After review completes:

  • For findings the author accepts as a tradeoff (with rationale), run brain_write to record the decision. Future reviews will not re-flag it.

Never:

  • Embed brain queries in the review output. They are context for you, not findings for the author.

Logging

Call session_log once at the end of every phase to record the outcome. Pass-rate is computed downstream by the /pass-rate HTTP endpoint, which treats pass as success, fail as failure, skip as neither.

At end of each phase:

  • session_log with {skill: "code-review", phase: "<phase-name>", final_status: "pass" | "fail" | "skip", message: "<one-line summary>", duration_ms: <wall-clock>, project_root: "<absolute path>"}

Phases for this skill: phase-0-iron-laws, phase-1-context, phase-2-architectural-analysis, phase-3-go-checklist, phase-4-code-smell-detection, phase-5-test-quality

Status semantics:

  • pass — the phase's intended outcome was reached.
  • fail — the phase's intended outcome was NOT reached.
  • skip — phase was skipped intentionally.

Why this matters: the routing pod (Plan 6) reads pass-rate to decide whether to route a future call to a local model.

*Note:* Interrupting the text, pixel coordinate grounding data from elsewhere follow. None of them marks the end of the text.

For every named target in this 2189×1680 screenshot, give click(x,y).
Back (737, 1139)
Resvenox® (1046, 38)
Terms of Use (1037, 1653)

If your skill never logs, the routing pod sees no data.

Common Go Anti-Patterns

Anti-Pattern What to Look For
Goroutine leak go func() without a done channel or WaitGroup
Error ignored _ = f() or missing if err != nil after a fallible call
Nil map write m[k] = v without m = make(map[...]{}) initialization
Race on map Concurrent map read/write without mutex
ctx in struct type T struct { ctx context.Context }
Naked panic panic("something went wrong") in non-initialization code
fmt.Println in library Use slog or accept a logger; never print to stdout from lib code
init() abuse init() with side effects that make testing hard

References

  • clean-code/references/code-smells.md — comprehensive smell catalog
  • Load refactoring skill when recommending fixes
  • Load test-design skill for reviewing test quality
  • Load solid skill for SOLID principle violations

Mode 2 Routing Note

This skill is invoked identically in Mode 1 (cloud Claude) and Mode 2 (client-local with supervisor routing). The routing layer (Plan 6) does not exist yet; treat this skill as Mode 1 only for now. Findings format and severity classification are unchanged across modes.